─── Text extract
I’m using a simple push button in my schematic, mapped to the SW_PUSH_6mm footprint in the standard Buttons_Switches_THT library.
In the schematic, it has two pins, 1 & 2. The footprint has 4 pins, two pin1’s and two pin2’s. Internally, within the physical component, the two pin1’s are connected, as are the two pin2’s.
When I go to design the PCB, Pcbnew puts a ratsnest wire between the two pins, and expects them to be connected to a trace on the PCB. I only want to connect to one of the two internally connected pins otherwise its a pain to route the trace to connect the two pins which are already connected via the internals of the push button.
How can I stop Pcbnew from complaining that I haven’t put a trace between pin’s 1 and 1 or between pin’s 2 and 2?
Thanks, but that doesn’t work for me because I don’t know which of the two pins I’m going to connect the trace to, and I have multiple push buttons where some of them have a trace going to the left hand pin, and others have the trace going to the right hand pin.
It would be a real pain to have to work that out in the schematic and connect to the correct pin.
This is something KiCad does not handle well.
TACT switches and RF sockets are the main cases. As some designers use TACT switches as a free jumper link on single layer PCBs, this is no simple answer.
I personally connect all pins as switches are prone to dry joints from long term stresses
You could label the pins 1, 2, 3 and 4 as suggested by Rerouter and on the schematic mark two of them as not connected - they would then show up on Pcbnew as not needing to be connected to anything which is fine as they are already internally connected.
@CarnivalBen To follow up with the above suggestion, as you lay out the board you may find that you need to use different pins. That is fine. Change the schematic to the pins you need and push the change through the netlist. This isn’t much different than gate swapping on a multi-gate IC, (or change GPIO pinouts on a µP), to make trace routing easier. Designing PCBs is necessarily iterative because you can’t think of all the physical constraints at the schematic level unless you are a genius level chess player.
(V5 should make this smoother with a tighter integration between schematic and pcb not needing the netlist.)
I just thought of another technique. Use the footprint with two pin1s and two pin2s first. Then once your layout is (or nearly) crystalized, change the switch to the 4pin model in the schematic (linked to the 4pin footprint) with the used pins connected. That way you aren’t having to reiterate every time you decide to rip and relayout the tracks in the vicinity of the switch.
And yet another technique: connect both pins 1 and both pins 2 on a different layer. In this case, a track on the top layer.
If the board is a single layer one, just don’t send the gerber of the top layer to the fab. If the baord is a 2 layer one, use an internal layer for this purpose.
Small nuicance, I understand, but real pain seems exaggerated.
If you have a button symbol with 4 pins in EEschem, and you want to use another of the pins in PCBnew, just reroute a single wire in EEschem and generate & read the new netlist in PCBnew. Takes about 10 seconds to change the connection.
The most work is in te preparation:
EEschem symbol with 4 pins.
PCBnew Footprint copy & change to 4 different pads.
EEschem: use the new footprint for all buttons. (CvPcb is nice for changing lots of components).
──────
─── Dataset rows
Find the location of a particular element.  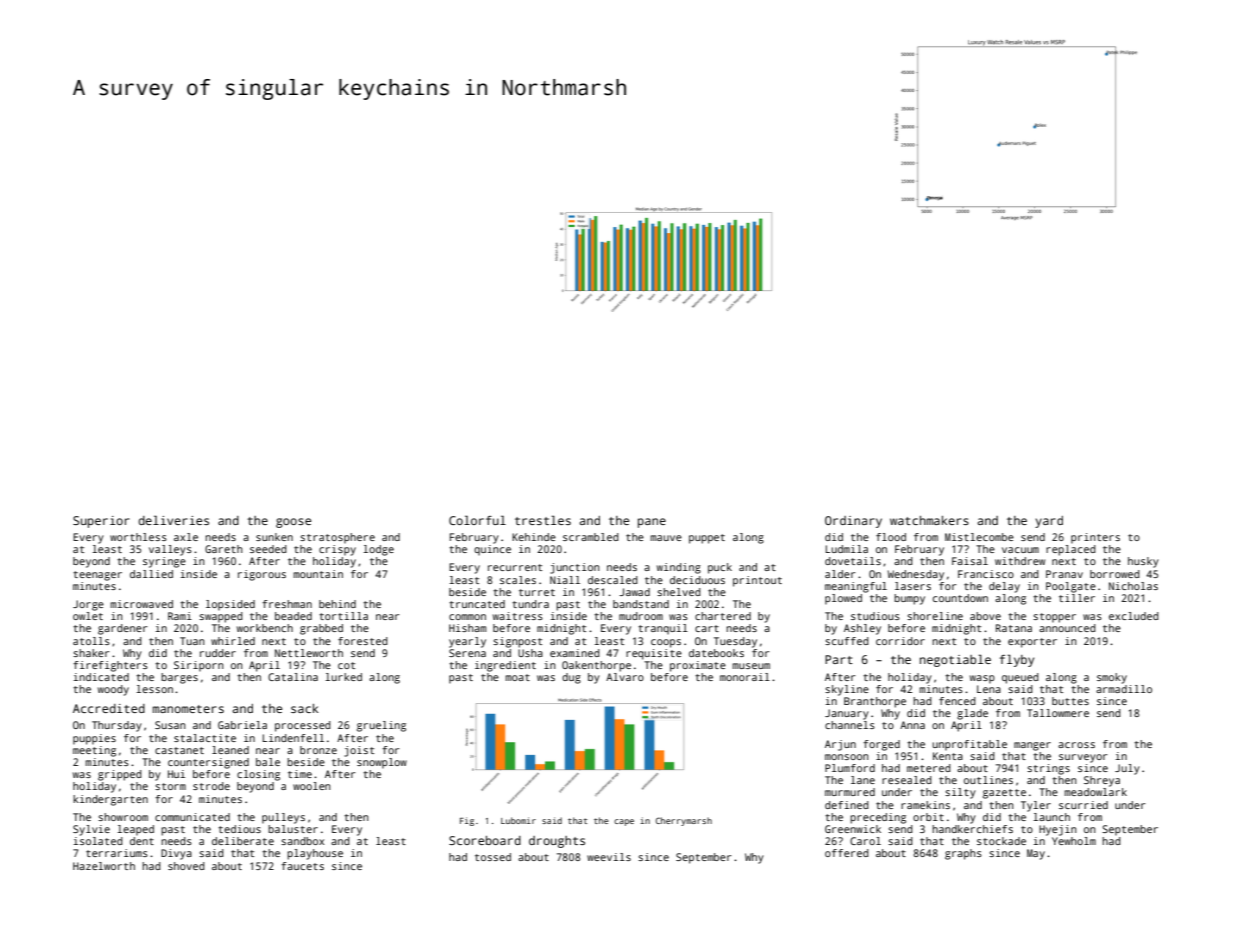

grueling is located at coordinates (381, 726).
──────
─── Dataset rows
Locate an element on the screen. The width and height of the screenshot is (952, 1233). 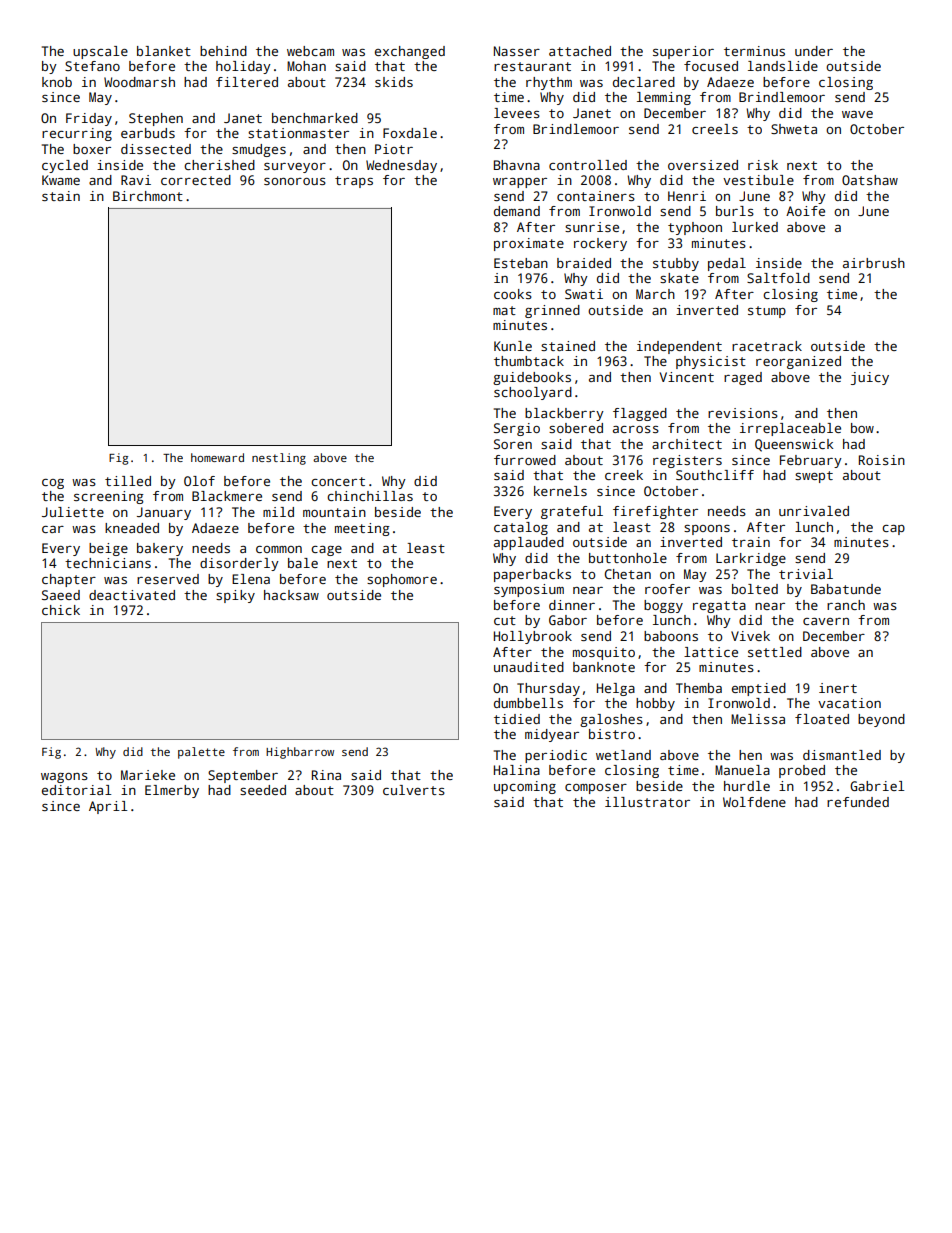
──────
Directions for this task -> Pick up the KiCad push button discussion from the point where it stops, adding the next part of the thread.

Written response ->
A lot of people seem to be “afraid” / apprehensive of designing custom symbols and footprints, and they rather seem to want to spend more time searching for an already made symbol/ footprint, than to modify an existing one or make a new one from scratch.
But making new symbols or footprints is very easy in KiCad. Drawing a schematic symbol in the symbol editor is very much alike to drawing a schematic in EEschem. Ditto for Footprint / PCBnew. And the Footprint Wizards are also easy & fast to use.
Some time ago I had a project and I was not happy with the default placement of silkscreen text of a bunch of 0805 and 1206 components. Instead of moving those texts one by one for each component, I made a copy of the footprint and changed the default positions of the texts where I wanted them. That was a lot easier & faster then moving each of them individually.
Learn to draw custom Symbols & Footprints, it is a valuable skill to have, and because it is so easy to do in KiCad is one of the many reasons I like KiCad so much. (I have been using a bunch of PCB packages for hobby use for about 30 years).
Small example:
Though there are schematic symbols for a lot of uC’s for EEschem, the location of the ports is seldom convenient for your personal schematic. Rotating & Mirroring ports in the symbol editor moves those pins quickly and efficiently to a place that is more convenient for your schematic.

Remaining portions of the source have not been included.